Batteries will be a linchpin in a newly envisioned future for electrical energy, Powell said in an interview at the headquarters of Vermont’s largest power company this month. They’ll store solar-electric energy for when the sun doesn’t shine, provide backup power during outages, and put electricity on the grid at times of peak demand, meaning the company won’t have to buy extra power when wholesale rates are highest.
‘‘The future that we not just completely buy into but are really working hard to accelerate the adoption of is ... one that really focuses on locally grown energy and having energy grown where it is needed and used,’’ Powell said. ‘‘It’s really moving from this bulk model to one that is much more community-driven, and is driven much more by radical transformation of homes and businesses.’’
Historically, utilities made energy at big generating stations and shipped it long distances over wires to local substations that converted it for use by customers. Problems with that system include the loss of energy as it travels along transmission lines, known as ‘‘line losses,’’ as well as reliability; a system mishap can trigger outages hundreds of miles away.
Last year and this year, Vermont passed legislation that calls for more integration of ‘‘distributed generation’’ — smaller, local power sources scattered around the landscape. In 2014, the state nearly quadrupled the amount of ‘‘net metering’’ it would allow. That’s when customers generate their own power, mainly from solar-electric systems, put excess energy on the utility grid, and see their electric bills go down as a result.

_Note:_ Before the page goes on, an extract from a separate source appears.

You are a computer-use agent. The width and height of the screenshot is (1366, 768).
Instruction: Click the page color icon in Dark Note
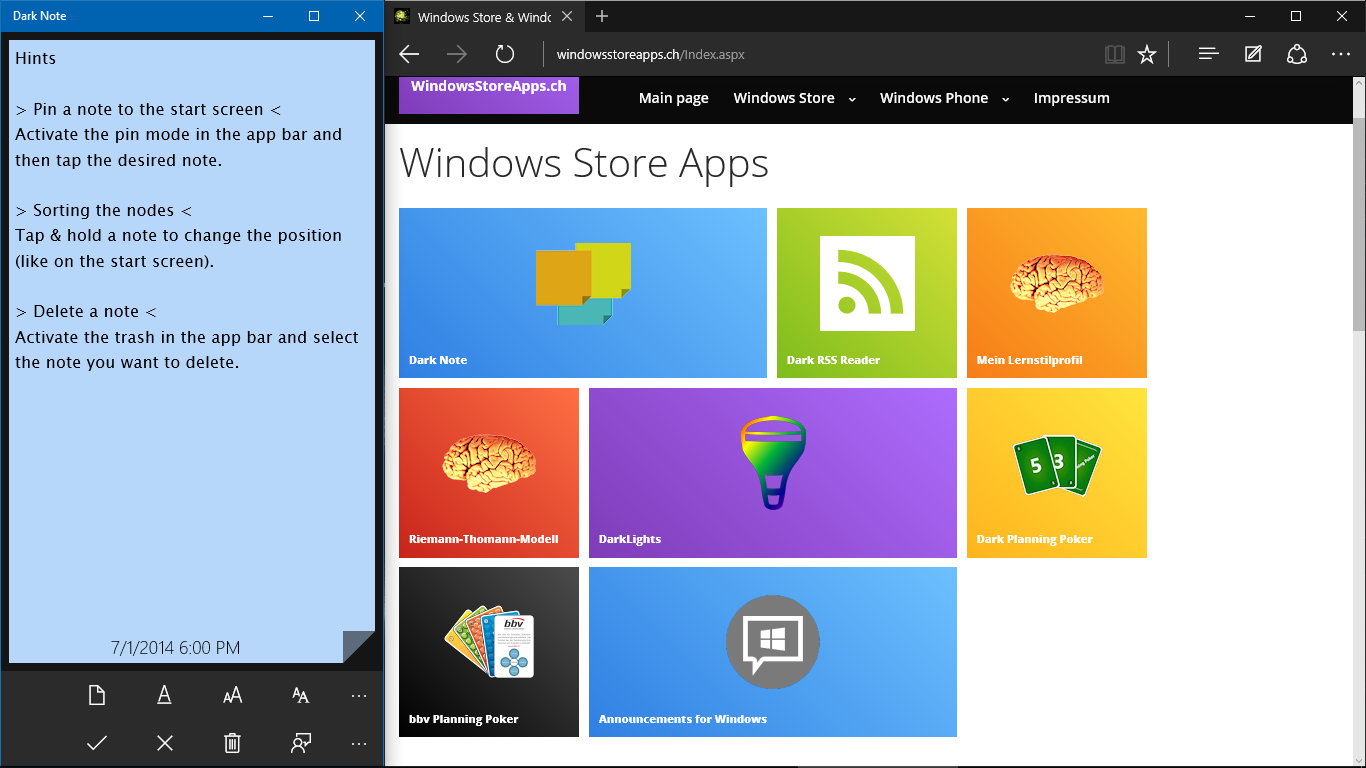[x=97, y=695]
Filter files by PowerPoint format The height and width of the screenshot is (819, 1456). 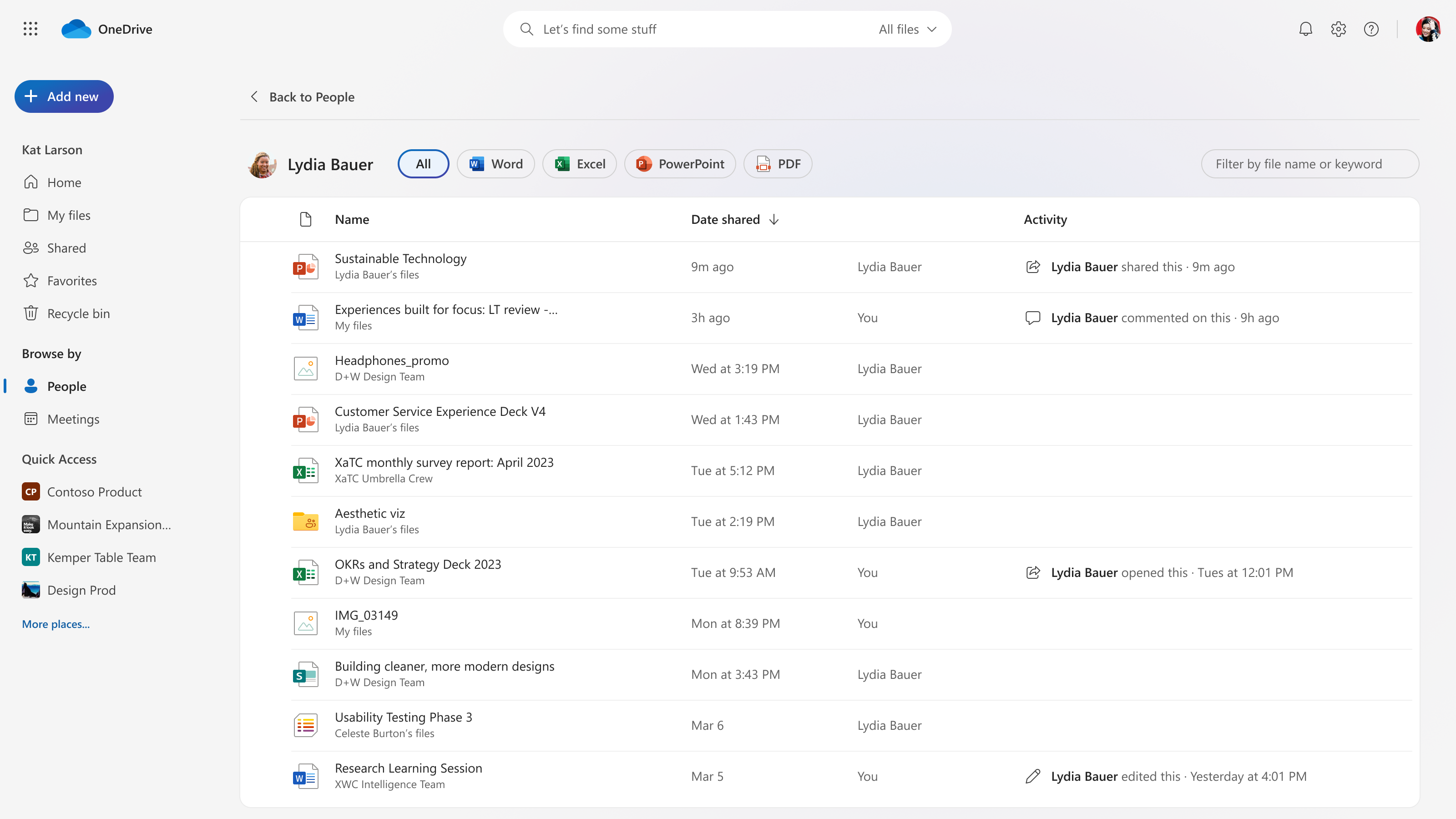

One benefit to distributed solar generation is that it peaks just as demand does on the hottest days of summer, meaning utilities don’t have to buy as much wholesale power.
Powell spoke, as she has for some time, about changing her company’s profile from that of a traditional distribution utility to an ‘‘energy services’’ company. The company has begun working with customers to create ‘‘energy homes of the future.’’ NeighborWorks of Western Vermont, a housing nonprofit, partnered with GMP to offer low-interest loans of up to $15,000 for home energy improvements.
Traditional utilities have made money by maximizing electricity sales and adding equipment, then getting approval from state regulators to recover those costs, plus a markup. Energy efficiency relies more on customers to generate power themselves.
Some have speculated about a ‘‘death spiral’’ for utilities in the coming decades as a result, but Powell said she is not afraid. Cold-climate heat pumps, which run on electricity, are augmenting or replacing fossil fuel burners in a big swath of the home-heating market. This year’s Vermont legislation invited electric utilities to sell those devices along with home insulation services.
Powell said the changing strategy is being greeted skeptically by some of her industry peers.
‘‘They want to find out information so, honestly, they can kind of attack the approach and what we’re doing,’’ Powell said.